MailChimp’s business model entails maintaining a robust cloud platform for its clients. The platform includes its website and suite of mobile apps.
MailChimp maintains partnerships with hundreds of web service providers through which its clients can integrate with the providers’ services in order to conduct various tasks. Examples of these tasks include creating targeted campaigns, sending back-in-stock messaging, and automating product follow-ups. The partnerships, called “integrations”, fall into four categories:
- eCommerce – These integrations enable clients to track visitors, obtain order information, and pass it back to their MailChimp accounts.
- CRM – These integrations enable clients to sync their customer data between their Customer Relationship Management (CRM) software and MailChimp.
- Social – These integrations enable clients to grow their lists, share their content, and advertise to their subscribers on their desired social networks.
- WordPress – These plug-ins enable clients to add a MailChimp sign-up form and track visitor activity to their sites, among other features.
MailChimp’s main resource is its proprietary software platform, which serves over 12 million people. It depends on its technology employees to maintain and update the platform and its customer service staff members to provide support.

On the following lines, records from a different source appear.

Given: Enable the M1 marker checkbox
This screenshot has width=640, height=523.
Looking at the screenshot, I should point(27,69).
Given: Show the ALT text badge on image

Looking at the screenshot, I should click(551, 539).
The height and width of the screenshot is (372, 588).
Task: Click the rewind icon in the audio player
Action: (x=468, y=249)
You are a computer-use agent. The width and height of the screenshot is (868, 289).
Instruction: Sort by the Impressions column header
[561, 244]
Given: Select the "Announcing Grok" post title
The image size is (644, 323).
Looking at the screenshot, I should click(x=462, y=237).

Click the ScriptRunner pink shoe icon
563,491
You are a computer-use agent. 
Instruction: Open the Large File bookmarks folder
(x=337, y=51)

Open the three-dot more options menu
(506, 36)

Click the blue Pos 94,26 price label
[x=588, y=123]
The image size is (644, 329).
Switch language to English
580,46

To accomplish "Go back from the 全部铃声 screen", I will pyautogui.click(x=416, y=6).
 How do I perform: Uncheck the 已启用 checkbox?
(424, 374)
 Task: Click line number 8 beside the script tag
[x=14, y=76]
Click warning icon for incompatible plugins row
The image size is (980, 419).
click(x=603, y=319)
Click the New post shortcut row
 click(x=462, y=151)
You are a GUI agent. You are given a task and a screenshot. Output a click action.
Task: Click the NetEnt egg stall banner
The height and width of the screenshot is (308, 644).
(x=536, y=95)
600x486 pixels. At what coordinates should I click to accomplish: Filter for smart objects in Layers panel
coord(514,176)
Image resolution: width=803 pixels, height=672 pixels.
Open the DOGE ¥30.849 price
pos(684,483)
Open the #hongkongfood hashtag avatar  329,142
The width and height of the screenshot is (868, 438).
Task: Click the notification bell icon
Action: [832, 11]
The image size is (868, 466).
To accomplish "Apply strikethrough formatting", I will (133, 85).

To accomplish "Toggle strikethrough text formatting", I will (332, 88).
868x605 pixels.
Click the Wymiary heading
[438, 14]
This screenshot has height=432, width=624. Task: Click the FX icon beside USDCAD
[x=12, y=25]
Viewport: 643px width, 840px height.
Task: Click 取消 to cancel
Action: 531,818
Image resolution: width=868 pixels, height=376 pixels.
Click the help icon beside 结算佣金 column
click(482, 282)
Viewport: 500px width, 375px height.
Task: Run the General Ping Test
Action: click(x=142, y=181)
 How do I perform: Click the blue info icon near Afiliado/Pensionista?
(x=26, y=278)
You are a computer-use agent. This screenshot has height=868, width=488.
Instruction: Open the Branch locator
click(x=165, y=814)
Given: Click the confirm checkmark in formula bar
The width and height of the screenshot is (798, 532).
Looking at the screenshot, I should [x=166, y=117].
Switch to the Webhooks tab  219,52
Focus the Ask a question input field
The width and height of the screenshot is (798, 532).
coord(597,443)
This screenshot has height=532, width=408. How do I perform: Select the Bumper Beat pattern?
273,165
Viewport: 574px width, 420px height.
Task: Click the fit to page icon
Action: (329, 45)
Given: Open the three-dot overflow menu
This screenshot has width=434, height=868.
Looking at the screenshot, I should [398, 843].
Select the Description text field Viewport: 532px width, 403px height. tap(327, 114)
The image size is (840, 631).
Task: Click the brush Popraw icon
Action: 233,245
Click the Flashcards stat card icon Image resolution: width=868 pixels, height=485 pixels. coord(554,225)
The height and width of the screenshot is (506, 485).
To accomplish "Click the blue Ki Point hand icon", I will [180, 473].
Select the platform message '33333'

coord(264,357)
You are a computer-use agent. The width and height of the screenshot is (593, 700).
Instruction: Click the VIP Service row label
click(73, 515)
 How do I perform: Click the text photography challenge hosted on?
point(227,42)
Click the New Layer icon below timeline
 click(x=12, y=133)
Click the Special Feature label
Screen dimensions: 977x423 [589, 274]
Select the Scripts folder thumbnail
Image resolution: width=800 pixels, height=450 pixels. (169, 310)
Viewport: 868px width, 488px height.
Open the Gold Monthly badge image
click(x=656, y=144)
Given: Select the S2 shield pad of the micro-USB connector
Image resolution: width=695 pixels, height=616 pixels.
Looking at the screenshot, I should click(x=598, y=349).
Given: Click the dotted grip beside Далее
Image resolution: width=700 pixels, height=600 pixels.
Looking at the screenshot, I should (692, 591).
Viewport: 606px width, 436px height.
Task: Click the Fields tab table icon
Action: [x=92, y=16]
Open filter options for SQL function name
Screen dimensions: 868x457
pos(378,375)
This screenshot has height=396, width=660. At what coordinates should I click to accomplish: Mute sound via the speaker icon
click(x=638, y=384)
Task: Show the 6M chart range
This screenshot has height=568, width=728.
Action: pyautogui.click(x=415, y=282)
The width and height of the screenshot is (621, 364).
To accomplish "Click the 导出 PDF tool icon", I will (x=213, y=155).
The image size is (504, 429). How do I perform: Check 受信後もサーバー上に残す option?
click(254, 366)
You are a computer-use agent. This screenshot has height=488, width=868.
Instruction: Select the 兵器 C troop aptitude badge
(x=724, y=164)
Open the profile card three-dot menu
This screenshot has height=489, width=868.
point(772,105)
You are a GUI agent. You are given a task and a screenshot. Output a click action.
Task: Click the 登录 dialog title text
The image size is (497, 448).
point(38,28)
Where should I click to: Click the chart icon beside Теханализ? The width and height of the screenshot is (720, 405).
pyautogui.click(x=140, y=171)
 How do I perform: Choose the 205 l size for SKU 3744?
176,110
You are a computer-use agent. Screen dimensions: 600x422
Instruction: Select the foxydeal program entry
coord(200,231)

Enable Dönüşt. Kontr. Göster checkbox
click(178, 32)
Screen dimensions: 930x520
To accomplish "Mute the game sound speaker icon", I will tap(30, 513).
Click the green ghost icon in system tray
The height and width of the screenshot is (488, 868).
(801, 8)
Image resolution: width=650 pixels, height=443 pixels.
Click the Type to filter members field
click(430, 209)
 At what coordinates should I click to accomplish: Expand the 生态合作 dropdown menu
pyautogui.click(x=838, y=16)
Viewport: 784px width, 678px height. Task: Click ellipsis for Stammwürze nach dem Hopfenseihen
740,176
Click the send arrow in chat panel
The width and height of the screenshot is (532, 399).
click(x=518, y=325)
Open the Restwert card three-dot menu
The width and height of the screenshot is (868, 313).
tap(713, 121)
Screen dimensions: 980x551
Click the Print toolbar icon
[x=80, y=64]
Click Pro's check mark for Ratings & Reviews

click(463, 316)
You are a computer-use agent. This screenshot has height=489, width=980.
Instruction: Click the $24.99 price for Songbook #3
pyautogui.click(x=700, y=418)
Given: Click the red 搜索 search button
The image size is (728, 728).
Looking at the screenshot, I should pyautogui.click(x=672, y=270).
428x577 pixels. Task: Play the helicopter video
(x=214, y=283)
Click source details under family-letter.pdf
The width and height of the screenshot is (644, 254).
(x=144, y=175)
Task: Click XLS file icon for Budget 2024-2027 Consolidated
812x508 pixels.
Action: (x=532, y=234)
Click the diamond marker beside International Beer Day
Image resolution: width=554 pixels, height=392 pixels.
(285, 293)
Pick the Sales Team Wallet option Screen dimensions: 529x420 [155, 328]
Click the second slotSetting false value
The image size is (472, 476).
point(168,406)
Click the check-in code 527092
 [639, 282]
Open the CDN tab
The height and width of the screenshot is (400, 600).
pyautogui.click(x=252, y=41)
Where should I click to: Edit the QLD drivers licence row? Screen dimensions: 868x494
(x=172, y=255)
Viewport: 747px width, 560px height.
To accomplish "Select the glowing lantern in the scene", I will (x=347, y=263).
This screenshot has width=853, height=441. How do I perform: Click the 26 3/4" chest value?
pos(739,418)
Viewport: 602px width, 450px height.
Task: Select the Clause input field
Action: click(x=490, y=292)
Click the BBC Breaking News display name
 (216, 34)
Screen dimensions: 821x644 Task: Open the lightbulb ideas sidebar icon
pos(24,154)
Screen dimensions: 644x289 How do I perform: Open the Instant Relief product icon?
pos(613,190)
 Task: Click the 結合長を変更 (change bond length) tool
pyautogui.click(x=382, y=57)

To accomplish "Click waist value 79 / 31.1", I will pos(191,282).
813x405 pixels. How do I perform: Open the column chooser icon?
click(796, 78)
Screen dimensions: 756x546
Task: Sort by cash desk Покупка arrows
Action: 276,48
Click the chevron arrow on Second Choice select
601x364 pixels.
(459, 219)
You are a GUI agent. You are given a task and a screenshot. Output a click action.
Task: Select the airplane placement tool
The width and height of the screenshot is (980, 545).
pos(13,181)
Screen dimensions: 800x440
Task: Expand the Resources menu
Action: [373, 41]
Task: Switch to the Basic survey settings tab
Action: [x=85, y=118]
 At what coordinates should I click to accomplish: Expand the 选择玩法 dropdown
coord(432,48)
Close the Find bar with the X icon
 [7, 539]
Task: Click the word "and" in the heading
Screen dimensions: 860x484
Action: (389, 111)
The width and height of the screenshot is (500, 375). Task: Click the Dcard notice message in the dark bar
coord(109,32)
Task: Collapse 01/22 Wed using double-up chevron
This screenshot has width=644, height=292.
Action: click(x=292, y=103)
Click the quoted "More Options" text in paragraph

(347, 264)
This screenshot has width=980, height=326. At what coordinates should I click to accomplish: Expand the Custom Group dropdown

MailChimp has a cost-driven structure, aiming to minimize expenses through significant automation and low-price value propositions.
Its biggest cost driver is likely sales/marketing, a fixed cost. Other major drivers are in the areas of customer support/operations and administration, both fixed costs.
MailChimp has one revenue stream: revenues generated from the subscription fees charged for monthly access to its software-as-a-service platform. It maintains three subscription plans:
- Starting Up – Free; serves up to 2,000 subscribers with a limit of 12,000 e-mails per month.
- Clients can add more features for as little as $10 per month.
- Growing Business – Pricing starts at $25 per month; serves 2,000+subscribers. Specific features include marketing automation, targeting/segmentation, A/B testing, and team collaboration.
- Pro Marketer – Pricing starts at $25 per month, with an additional $199 Pro subscription charge; serves 2,000+ subscribers. Specific features include those offered in the Growing Business plan, as well as enterprise-level features such as comparative campaign reporting and multivariate testing.
info: Ben Chestnut earned a Bachelor’s degree in Industrial Design at Georgia Institute of Technology. He previously served as Co-Founder and CEO of The Rocket Science Group and as Manager of the Web Team at Cox Interactive Media.
info: Dan Kurzius previously served as a support agent at MailChimp, as Owner of The Rocket Science Group, and as a Webmaster at Cox Interactive Media. As a web application developer he specializes in UNIX (LAMP) and client-side scripting technologies.
info: Farrah Kennedy previously served as Vice President of Support at MailChimp, as a General Manager at Franchise Gator, as Head of Customer Service at Paychex, and as Director of Operations at Newhomesdirect.com. She manages MailChimp‘s operations teams.
info: Marti Wolf received a Bachelor’s degree in Social Work at Texas Christian University. She previously served as Director of Human Resources at MailChimp, as an HR Manager at EzGov, and as an Account Executive at Paychex. She oversees MailChimp’s HR teams.